Lesson: Electronics and music are expensive and can be sentimental as well. Kids need to learn this from an early age.


2. Don't take your mom for granted.
Bernie Mac's comedy often was brash, largely based on his impatience with, well, everything. But at the end of the day, he was a nice guy with a big heart. When he was interviewed on the Tavis Smiley's show, he told a story about what made him want to do comedy: His mother, who died when he was a high school sophomore, was sick with breast cancer. He was sitting on her lap, and she was crying. Then, Bill Cosby came on TV and his mother was able to laugh.
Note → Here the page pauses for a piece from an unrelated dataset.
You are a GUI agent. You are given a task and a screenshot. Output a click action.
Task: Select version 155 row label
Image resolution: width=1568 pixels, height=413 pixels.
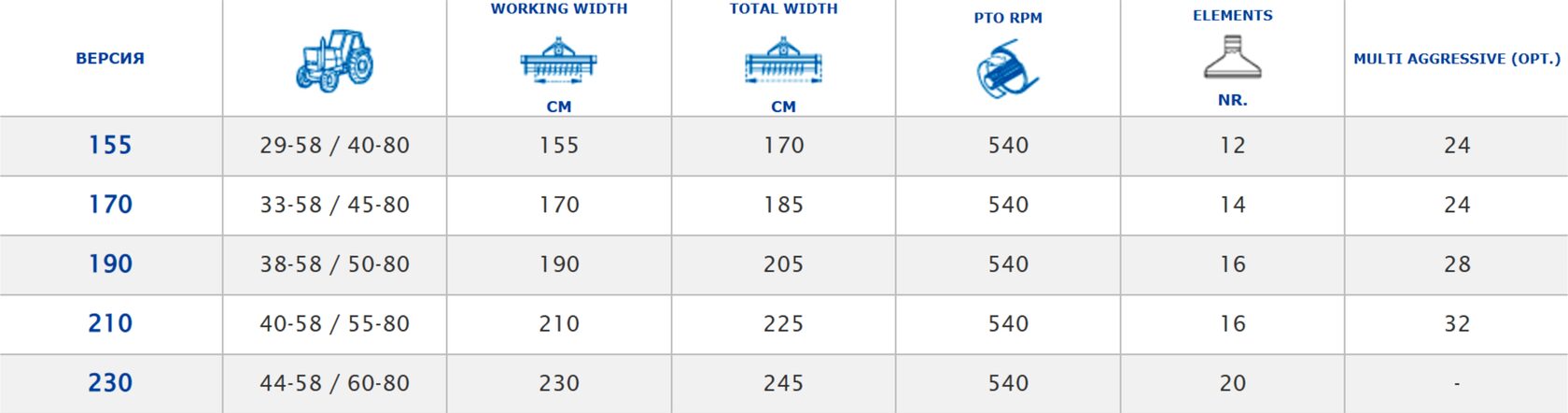(110, 146)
The little Mac told her: "I'm gonna be a comedian, so you'll never cry again."
Lesson: I continue to be grateful my mother is still alive after she suffered a traumatic brain injury in 1995. I try to make her laugh as much as possible.


3. Life is funny. Bernie Mac wrote comedy about real life, often about his colorful family. He reminded me that when the world is going nuts around you, it's not only advisable, but necessary to have a sense of humor about it. And that's truly therapeutic when you have a small family with a high concentration of crazies (mom not included), or a job that can produce its fair share of lunatics.
Lesson: As long as I present the information in the right way, I may not have to wait for my whole family to pass on before writing a book loosely based on them.
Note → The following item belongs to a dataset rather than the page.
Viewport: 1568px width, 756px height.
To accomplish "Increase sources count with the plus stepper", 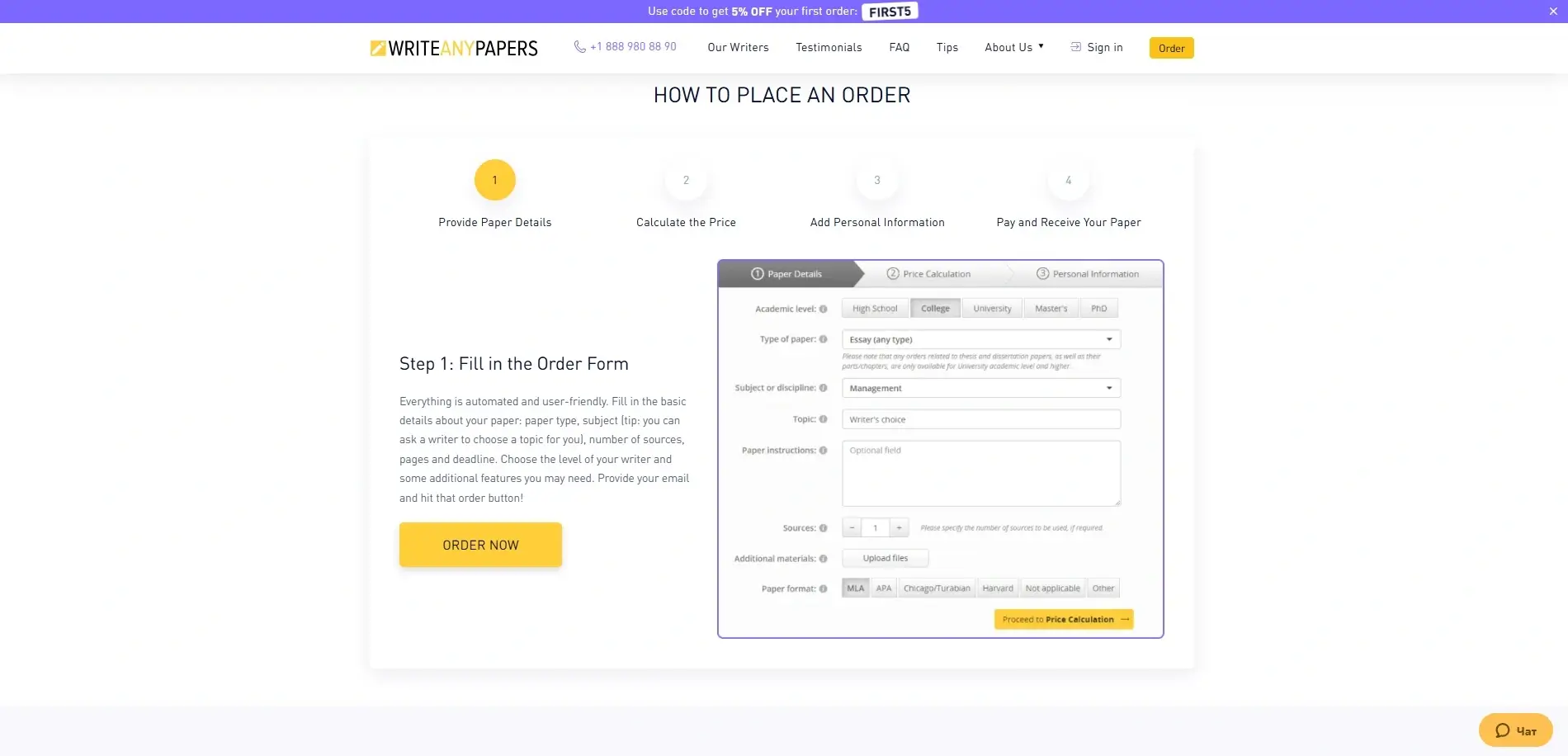I will click(x=899, y=527).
4. Cake is dangerous. During my favorite episode of his sitcom, "Now You Got It," Bernie takes every precaution to keep from getting sick when all the kids from Bryana's birthday party are passing around cold germs (which were visable, flourescent green floaties in the show). Relieved that the shindig is finally over, Mac goes to the kitchen and eats a piece of birthday cake -- which, of course, is coated with the germs because a kid had sneezed all over it. Mac is forced to stay home with Bryana instead of going to Las Vegas with his friends.
Lesson: Not only does cake have a lot of calories, it can keep you from winning a lot of money at Blackjack or running into K-Fed at Pure.


5. Tough love is the way to go. I cringe when I see parents let bratty kids call the shots or run loose like wild banshees. (If I've said it once, I've said it a thousand times: Going to Wal-Mart on a Saturday is the best birth control in the world.) Mac might have been a little tough on the kids in his show, but at least he was invested in what they were doing. And when it mattered (such as when his sister stood up her children for visits), he was a nurturing uncle who tended to the kids' physical and emotional wounds.
Lesson: There's a happy medium between old-school child-rearing and being considered a "cool parent." (Someone remind me of this when I have kids, because I'm kind of a pushover.)


See ya in the funny papers, Uncle Bernie.